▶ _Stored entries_
-----
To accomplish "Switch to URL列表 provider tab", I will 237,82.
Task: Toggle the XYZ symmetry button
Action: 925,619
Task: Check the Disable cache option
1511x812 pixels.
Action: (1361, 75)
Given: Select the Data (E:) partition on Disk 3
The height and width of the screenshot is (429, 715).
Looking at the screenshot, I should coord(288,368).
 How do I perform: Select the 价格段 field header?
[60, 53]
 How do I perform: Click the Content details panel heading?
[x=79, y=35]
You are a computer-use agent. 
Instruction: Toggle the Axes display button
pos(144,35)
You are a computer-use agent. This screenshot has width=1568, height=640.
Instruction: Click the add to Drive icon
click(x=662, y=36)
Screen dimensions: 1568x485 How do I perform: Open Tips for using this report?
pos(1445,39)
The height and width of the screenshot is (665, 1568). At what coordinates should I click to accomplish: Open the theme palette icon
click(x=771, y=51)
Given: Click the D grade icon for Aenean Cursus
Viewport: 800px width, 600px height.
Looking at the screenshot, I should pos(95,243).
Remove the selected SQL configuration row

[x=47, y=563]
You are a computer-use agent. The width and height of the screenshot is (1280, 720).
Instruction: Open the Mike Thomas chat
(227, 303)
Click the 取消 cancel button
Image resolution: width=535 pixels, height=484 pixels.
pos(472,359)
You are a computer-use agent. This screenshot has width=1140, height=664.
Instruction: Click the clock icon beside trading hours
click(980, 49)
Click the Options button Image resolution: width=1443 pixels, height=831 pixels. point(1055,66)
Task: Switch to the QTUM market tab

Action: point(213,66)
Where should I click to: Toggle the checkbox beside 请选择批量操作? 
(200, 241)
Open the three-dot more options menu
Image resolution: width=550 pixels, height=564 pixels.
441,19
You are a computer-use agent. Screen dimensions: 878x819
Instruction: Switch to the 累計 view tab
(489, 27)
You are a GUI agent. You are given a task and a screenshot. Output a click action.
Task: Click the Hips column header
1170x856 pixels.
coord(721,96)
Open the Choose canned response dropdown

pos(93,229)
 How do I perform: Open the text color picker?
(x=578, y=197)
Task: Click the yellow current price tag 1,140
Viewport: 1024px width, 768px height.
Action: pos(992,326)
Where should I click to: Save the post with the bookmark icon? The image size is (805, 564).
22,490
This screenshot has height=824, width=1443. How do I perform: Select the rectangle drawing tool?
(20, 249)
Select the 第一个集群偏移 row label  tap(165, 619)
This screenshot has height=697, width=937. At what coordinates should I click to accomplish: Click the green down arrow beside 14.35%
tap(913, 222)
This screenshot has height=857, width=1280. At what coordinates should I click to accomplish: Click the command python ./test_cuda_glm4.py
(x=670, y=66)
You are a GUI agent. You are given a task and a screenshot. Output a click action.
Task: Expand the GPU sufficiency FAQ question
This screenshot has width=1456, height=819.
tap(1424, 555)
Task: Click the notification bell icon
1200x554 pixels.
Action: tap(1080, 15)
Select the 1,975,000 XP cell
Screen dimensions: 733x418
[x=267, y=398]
-----
▶ _The problem_
Repeat the lines above, from the one containing "Task: Click the notification bell icon" to the final line, word for word and with nothing else.

▶ _Solution for this problem_
Task: Click the notification bell icon
1200x554 pixels.
Action: tap(1080, 15)
Select the 1,975,000 XP cell
Screen dimensions: 733x418
[x=267, y=398]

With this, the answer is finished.